* _Stated problem_: In the items below, starting at the line containing "Click the Other serious adverse events label" and ending at the line containing "pyautogui.click(x=52, y=90)", swap "Desktop" for "Documents" and write out only those lines, with everything else unchanged and the pictures left out.

* _Materials provided_:
##############################

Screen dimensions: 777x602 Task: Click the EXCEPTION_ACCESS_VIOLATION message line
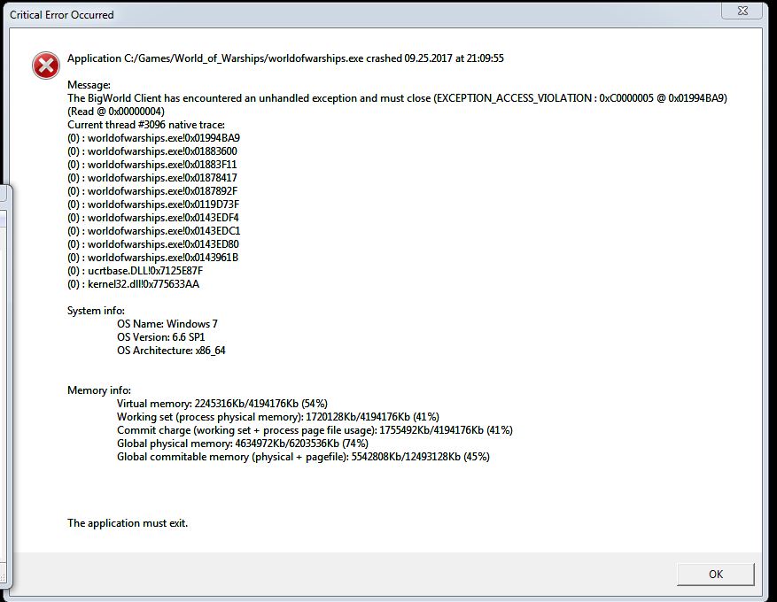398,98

##############################

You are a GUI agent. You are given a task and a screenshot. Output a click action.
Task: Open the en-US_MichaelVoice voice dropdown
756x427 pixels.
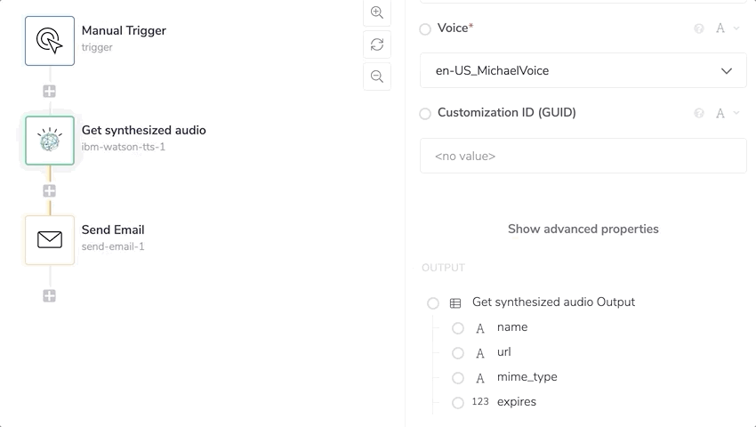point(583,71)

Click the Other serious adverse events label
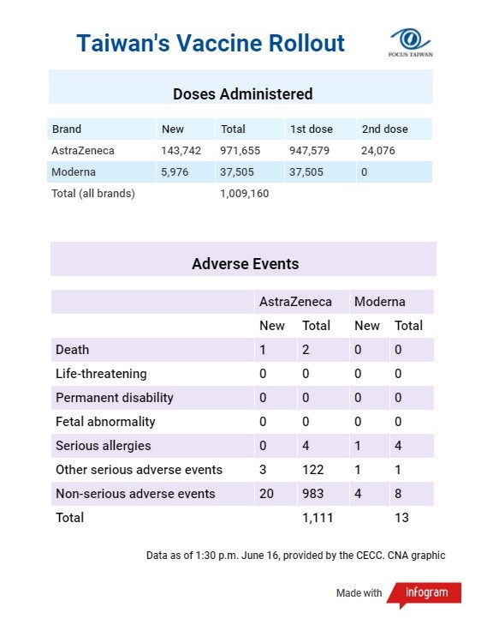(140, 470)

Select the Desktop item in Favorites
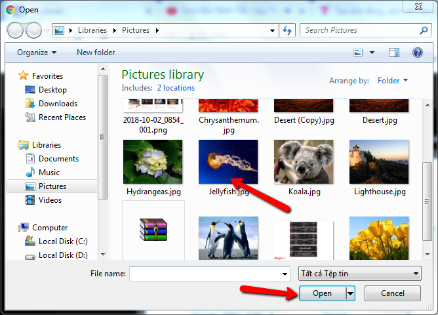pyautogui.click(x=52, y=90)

##############################

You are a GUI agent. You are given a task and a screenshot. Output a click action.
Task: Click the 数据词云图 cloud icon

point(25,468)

##############################

* _Reply_:
Click the Other serious adverse events label
(140, 470)

Select the Documents item in Favorites
pyautogui.click(x=52, y=90)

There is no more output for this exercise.